What will be the electrical potential energy in a Galvanic cell, when the concentration of Zn and Cu ions is unity (1 mol L^-1)?

1.1 V

To calculate the electrical potential energy in a Galvanic cell, we can use the Nernst equation.
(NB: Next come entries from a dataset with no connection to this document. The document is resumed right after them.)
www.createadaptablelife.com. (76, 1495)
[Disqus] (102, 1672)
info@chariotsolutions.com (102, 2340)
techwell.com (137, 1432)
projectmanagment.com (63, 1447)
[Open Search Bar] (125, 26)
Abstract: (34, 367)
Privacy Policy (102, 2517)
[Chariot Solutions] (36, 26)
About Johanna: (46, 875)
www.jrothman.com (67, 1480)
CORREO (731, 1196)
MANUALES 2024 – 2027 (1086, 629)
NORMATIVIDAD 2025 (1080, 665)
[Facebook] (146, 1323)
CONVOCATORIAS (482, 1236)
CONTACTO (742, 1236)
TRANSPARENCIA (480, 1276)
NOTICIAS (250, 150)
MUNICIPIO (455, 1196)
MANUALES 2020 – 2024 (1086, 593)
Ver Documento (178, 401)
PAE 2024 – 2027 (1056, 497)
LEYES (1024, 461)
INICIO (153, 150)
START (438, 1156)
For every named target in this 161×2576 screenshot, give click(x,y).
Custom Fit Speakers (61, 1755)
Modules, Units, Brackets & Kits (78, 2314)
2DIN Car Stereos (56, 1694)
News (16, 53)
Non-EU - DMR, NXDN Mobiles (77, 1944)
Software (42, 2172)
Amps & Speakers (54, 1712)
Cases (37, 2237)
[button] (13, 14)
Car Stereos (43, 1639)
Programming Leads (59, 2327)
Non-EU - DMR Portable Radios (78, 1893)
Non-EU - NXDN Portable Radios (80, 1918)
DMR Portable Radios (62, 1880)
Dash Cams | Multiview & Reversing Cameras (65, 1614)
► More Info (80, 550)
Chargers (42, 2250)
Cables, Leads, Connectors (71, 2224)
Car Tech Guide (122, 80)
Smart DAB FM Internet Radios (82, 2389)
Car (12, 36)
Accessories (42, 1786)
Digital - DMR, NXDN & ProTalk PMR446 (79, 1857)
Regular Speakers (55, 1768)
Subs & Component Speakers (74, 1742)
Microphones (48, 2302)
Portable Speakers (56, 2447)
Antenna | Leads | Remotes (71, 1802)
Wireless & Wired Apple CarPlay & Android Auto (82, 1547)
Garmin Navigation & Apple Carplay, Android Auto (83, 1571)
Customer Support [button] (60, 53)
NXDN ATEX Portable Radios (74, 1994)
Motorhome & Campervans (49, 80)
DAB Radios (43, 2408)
The Nernst equation relates the cell potential (\(E_{\text{cell}}\)) to the standard cell potential (\(E_{\text{°cell}}\)) and the concentrations of the ions involved in the cell reaction.

The Nernst equation is given as:

\[ E_{\text{cell}} = E_{\text{°cell}} - \frac{RT}{nF} \ln(Q) \]

Where:
\(E_{\text{cell}}\) = Cell potential
\(E_{\text{°cell}}\) = Standard cell potential (under standard conditions, usually at 25°C and 1 atm pressure)
\(R\) = Gas constant (8.314 J/(mol K))
\(T\) = Temperature in Kelvin
\(n\) = Number of moles of electrons exchanged in the balanced cell reaction
\(F\) = Faraday's constant (approximately 96,485 C/mol)
\(\ln\) = Natural logarithm
\(Q\) = Reaction quotient (ratio of products to reactants concentrations)

For a Galvanic cell with the reaction:

\[ \text{Zn}(s) + \text{Cu}^{2+}(\text{aq}) \rightarrow \text{Zn}^{2+}(\text{aq}) + \text{Cu}(s) \]

The number of moles of electrons exchanged (\(n\)) is 2 because two electrons are transferred in the balanced cell reaction.

At 25°C (298 K) and 1 atm pressure, the standard cell potential for this cell is:

\[ E_{\text{°cell}} = E_{\text{°red}}(\text{Cu}^{2+}/\text{Cu}) - E_{\text{°red}}(\text{Zn}^{2+}/\text{Zn}) \]

\[ E_{\text{°cell}} = 0.34 \text{ V} - (-0.76 \text{ V}) \]
\[ E_{\text{°cell}} = 1.10 \text{ V} \]

Now, we can calculate the concentration term (\(Q\)) using the given information that the concentration of Zn and Cu ions is unity (1 mol/L):

\[ Q = \frac{[\text{Zn}^{2+}(\text{aq})]}{[\text{Cu}^{2+}(\text{aq})]} \]
\[ Q = \frac{1 \text{ mol/L}}{1 \text{ mol/L}} \]
\[ Q = 1 \]

Next, we need to convert the temperature to Kelvin:

\[ T = 25°C + 273.15 \text{ K/°C} \]
\[ T = 298.15 \text{ K} \]

Now, we can calculate the electrical potential energy (\(E_{\text{cell}}\)) using the Nernst equation:

\[ E_{\text{cell}} = 1.10 \text{ V} - \left(\frac{8.314 \text{ J/(mol K)} \times 298.15 \text{ K}}{2 \times 96,485 \text{ C/mol}} \times \ln(1)\right) \]
\[ E_{\text{cell}} \approx 1.10 \text{ V} - 0 \]
\[ E_{\text{cell}} \approx 1.10 \text{ V} \]

Therefore, the electrical potential energy in the Galvanic cell, when the concentration of Zn and Cu ions is unity (1 mol L\(^{-1}\)), is approximately 1.10 V. Thus, the correct answer is option 1: 1.1 V.